Waste not, want not at Toyota hydrogen plant

BY RON HAMMERTON | 1st Dec 2017


COW poo will fuel the world’s first megawatt-scale carbonate fuel-cell power generation plant being developed on behalf of Toyota at the Port of Long Beach in California.

Methane from the farm waste will generate 2.35 megawatts of electricity a day – enough to power Toyota’s logistics services at the port – as well as 1.2 tonnes of hydrogen to meet the daily driving needs of 1500 fuel-cell vehicles such as Toyota’s Mirai.

It will even turn out some pure water – a handy resource in parched California.

Called Tri-Gen, the plant is scheduled to be up and running by 2020, and will address a major problem of fuel-cell vehicles: a shortage of hydrogen in California – one of the few places in the world where hydrogen fuel-cell vehicles currently operate in any significant numbers.

The facility will include what Toyota describes as one of the world’s largest hydrogen refuelling stations to fuel up Mirai cars as they arrive in the port from Japan, as well as refuel Toyota’s experimental fuel-cell truck, dubbed Project Portal, that operates out of the port.

Technology on the poo-to-power project is a joint venture between FuelCell Energy, the United States Department of Energy, California Air Resources Board, South Coast Air Quality Management District, Orange County Sanitation District, and the University of California at Irvine.

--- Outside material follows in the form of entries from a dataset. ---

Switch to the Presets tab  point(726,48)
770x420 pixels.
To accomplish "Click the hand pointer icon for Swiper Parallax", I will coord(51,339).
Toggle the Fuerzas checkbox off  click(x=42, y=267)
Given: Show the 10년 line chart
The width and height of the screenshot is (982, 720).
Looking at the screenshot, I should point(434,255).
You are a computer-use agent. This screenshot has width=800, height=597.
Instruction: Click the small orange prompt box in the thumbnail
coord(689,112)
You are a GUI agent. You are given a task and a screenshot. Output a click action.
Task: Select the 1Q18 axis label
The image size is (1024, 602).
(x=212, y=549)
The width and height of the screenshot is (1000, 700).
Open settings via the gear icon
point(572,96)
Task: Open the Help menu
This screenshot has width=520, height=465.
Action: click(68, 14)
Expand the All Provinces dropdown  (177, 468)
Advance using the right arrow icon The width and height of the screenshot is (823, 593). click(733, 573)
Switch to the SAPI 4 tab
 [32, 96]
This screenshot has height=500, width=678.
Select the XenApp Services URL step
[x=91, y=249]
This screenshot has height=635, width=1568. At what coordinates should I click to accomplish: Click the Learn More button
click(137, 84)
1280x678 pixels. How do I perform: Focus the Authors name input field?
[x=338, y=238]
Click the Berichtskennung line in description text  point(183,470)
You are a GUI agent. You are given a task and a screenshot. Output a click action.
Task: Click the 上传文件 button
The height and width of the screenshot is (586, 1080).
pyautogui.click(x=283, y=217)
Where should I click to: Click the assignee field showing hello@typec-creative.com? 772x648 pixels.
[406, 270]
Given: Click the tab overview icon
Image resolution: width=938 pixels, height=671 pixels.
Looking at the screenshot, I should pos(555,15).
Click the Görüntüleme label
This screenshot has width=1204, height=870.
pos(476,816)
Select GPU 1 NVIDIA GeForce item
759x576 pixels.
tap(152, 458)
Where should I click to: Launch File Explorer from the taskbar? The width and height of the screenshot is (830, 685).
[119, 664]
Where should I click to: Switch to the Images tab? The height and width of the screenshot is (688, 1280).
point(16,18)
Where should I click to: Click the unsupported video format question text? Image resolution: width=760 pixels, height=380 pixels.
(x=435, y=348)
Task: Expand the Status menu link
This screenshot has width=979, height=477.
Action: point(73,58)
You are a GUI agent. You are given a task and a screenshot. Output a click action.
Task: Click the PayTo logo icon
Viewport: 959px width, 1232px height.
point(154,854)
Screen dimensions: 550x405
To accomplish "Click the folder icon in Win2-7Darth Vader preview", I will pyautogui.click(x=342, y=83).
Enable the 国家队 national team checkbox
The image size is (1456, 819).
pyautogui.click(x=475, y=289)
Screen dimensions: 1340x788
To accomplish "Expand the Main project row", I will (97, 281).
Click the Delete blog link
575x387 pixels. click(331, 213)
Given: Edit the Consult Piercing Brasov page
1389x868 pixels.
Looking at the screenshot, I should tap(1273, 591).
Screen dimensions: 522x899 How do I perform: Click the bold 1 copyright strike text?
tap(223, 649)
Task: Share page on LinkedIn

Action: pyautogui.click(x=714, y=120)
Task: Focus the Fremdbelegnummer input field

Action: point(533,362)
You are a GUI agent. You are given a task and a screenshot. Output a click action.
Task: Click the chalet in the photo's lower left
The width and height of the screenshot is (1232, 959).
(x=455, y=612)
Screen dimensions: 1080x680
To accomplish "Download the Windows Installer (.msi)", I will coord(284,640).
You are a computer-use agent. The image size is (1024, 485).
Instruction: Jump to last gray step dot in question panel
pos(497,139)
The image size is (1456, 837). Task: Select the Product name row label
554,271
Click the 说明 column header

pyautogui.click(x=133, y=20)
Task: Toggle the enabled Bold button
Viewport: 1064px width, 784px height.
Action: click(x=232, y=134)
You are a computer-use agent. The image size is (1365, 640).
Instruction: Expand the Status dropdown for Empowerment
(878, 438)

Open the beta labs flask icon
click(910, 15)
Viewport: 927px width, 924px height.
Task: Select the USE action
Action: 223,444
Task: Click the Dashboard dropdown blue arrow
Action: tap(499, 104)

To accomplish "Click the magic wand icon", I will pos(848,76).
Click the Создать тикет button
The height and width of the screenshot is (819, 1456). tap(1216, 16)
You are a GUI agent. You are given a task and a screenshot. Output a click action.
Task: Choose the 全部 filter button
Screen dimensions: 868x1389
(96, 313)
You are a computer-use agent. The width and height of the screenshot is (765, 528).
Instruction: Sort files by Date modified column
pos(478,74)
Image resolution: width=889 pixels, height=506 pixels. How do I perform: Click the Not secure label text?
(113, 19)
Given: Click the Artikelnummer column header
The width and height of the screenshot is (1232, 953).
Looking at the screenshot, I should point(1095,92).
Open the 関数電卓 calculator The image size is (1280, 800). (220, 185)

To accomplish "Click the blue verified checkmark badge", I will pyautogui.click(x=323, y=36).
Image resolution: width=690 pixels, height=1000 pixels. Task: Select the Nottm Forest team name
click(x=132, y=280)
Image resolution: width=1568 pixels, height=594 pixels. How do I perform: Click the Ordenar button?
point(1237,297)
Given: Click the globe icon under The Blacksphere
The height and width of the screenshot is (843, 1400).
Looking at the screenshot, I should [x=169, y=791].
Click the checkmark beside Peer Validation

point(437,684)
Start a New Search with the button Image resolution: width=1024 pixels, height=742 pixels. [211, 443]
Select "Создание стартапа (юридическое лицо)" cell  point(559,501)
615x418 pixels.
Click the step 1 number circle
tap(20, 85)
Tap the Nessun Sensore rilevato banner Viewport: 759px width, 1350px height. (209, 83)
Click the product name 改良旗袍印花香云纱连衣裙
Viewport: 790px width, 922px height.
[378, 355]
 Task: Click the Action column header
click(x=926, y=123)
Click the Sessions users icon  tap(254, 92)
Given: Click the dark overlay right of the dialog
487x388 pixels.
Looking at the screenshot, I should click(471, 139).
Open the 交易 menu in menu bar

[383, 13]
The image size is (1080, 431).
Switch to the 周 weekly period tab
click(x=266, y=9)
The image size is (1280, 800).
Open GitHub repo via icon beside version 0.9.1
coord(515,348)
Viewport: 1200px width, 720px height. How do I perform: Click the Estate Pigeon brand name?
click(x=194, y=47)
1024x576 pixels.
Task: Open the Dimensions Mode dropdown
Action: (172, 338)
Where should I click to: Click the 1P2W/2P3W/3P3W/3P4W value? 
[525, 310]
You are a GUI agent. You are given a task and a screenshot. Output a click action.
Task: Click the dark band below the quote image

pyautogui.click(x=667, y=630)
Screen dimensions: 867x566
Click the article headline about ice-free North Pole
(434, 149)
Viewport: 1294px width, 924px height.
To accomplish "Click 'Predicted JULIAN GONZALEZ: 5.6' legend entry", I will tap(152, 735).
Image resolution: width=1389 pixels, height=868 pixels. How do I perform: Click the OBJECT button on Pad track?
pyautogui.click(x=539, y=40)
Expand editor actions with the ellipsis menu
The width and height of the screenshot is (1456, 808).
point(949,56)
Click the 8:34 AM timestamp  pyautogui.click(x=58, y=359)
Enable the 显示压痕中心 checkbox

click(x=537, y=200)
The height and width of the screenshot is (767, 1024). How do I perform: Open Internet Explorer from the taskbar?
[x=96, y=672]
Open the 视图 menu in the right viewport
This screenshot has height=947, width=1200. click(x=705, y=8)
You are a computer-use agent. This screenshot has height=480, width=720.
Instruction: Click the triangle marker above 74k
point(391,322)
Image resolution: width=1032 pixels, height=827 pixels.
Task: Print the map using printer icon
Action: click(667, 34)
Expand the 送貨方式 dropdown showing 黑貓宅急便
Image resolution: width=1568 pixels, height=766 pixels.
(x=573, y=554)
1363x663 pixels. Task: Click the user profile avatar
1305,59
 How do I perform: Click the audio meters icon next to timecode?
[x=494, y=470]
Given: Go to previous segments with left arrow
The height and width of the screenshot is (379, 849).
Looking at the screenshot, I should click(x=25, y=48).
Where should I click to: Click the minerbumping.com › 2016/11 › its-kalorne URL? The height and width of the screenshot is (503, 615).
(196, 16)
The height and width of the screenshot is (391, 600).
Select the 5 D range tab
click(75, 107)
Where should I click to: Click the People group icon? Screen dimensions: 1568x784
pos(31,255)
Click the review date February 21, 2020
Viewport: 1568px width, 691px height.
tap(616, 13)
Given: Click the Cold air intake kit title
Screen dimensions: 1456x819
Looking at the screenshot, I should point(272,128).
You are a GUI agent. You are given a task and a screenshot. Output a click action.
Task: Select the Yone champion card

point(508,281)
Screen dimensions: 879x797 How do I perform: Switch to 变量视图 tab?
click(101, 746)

Researchers from the latter developed the core technology.

Electricity generated at the plant – enough to power 2350 homes – will make the Toyota logistics operation the first Toyota facility to go 100 per cent renewable on its energy needs. The port handles thousands of new vehicles a year.

Toyota aims to achieve net zero carbon dioxide emissions from its operations by 2050.